The trial protocol should also provide a summary of how missing data will be described and handled in the analysis,10 and state that comprehensive details about the planned analysis will be provided in a subsequent SAP.112 The SISAQOL Consortium have developed a taxonomy of research objectives that can be matched with appropriate statistical methods for PRO analysis, standardised statistical terminology relating to missing data and are determining appropriate ways to manage missing data, currently focused in an oncology setting. A simulation study was done to assess whether it was possible to have a threshold to define substantial missing data.113 Although no agreement was reached for a threshold, the simulation study showed that the effect of missing data rates on PRO findings depends on the type of missing data (ie, informative or non-informative missing data). It was recommended that collecting reasons for missing data is key in assessing the effect of missing data for PRO findings.34 Additionally, SISAQOL is developing a set of macros to describe patterns of missing data, and to evaluate imputation methods for use in sensitivity analysis.34 36 38
State whether or not PRO data will be monitored during the study to inform the clinical care of individual trial participants and, if so, how this will be managed in a standardised way. Describe how this process will be explained to participants, for example, in the PIS and consent form.
Trial name: the use of an electronic patient-reported outcome measure in the management of patients with advanced chronic kidney disease (RePROM)
PRO endpoints: 2°
‘If, when reviewing the completed EQ-5D-5L questionnaire, the research nurse becomes concerned for the well-being of the participant, they should discuss their concerns with the participant directly, working in partnership to determine the best course of action.
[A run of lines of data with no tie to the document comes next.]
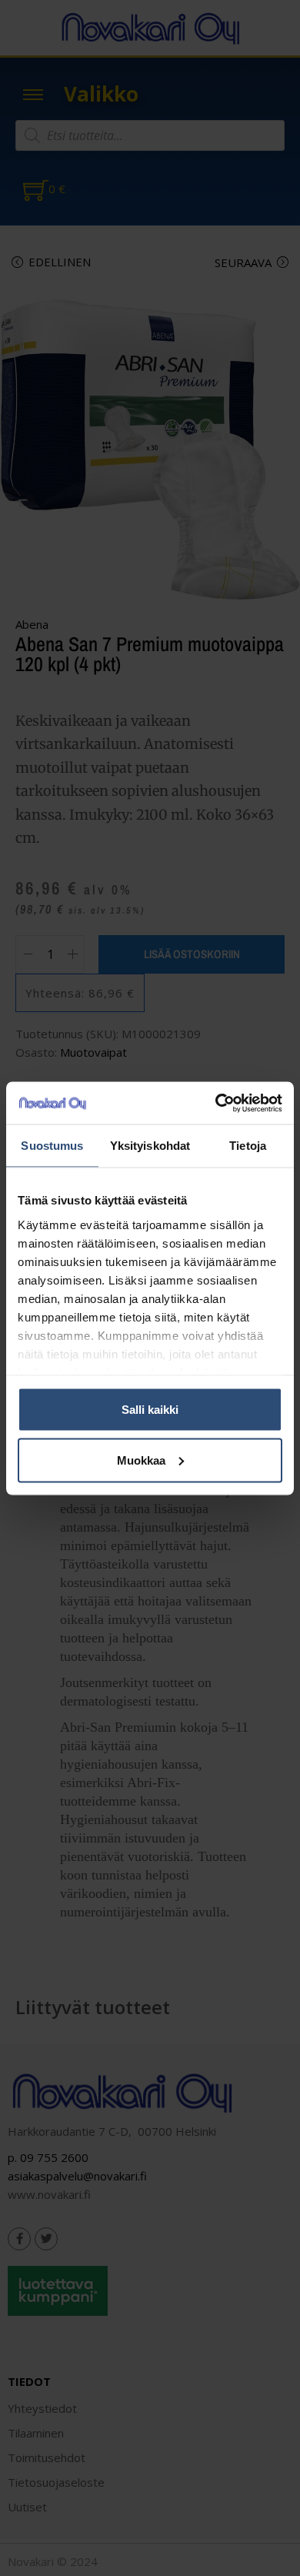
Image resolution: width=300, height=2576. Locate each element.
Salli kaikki (150, 1409)
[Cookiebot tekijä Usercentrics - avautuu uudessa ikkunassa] (215, 1103)
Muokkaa (141, 1459)
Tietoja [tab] (247, 1145)
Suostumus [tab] (52, 1145)
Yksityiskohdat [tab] (150, 1145)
With the participant’s permission, the research nurse may need to consult with the PI and/or treating clinician to address these concerns. In exceptional circumstances, the research nurse may consult with the PI and/or treating clinician without the permission of the participant if they are concerned for the participant’s safety’.
Patient information sheet
‘If the study research nurse becomes concerned for your well-being during a study review, they will discuss their concerns with you, to determine the best course of action. With your permission, the research nurse may need to consult with a senior member of the study and/or your treating clinician to address these concerns. In exceptional circumstances, the research nurse may need to do this without your prior permission if they are concerned for your safety’.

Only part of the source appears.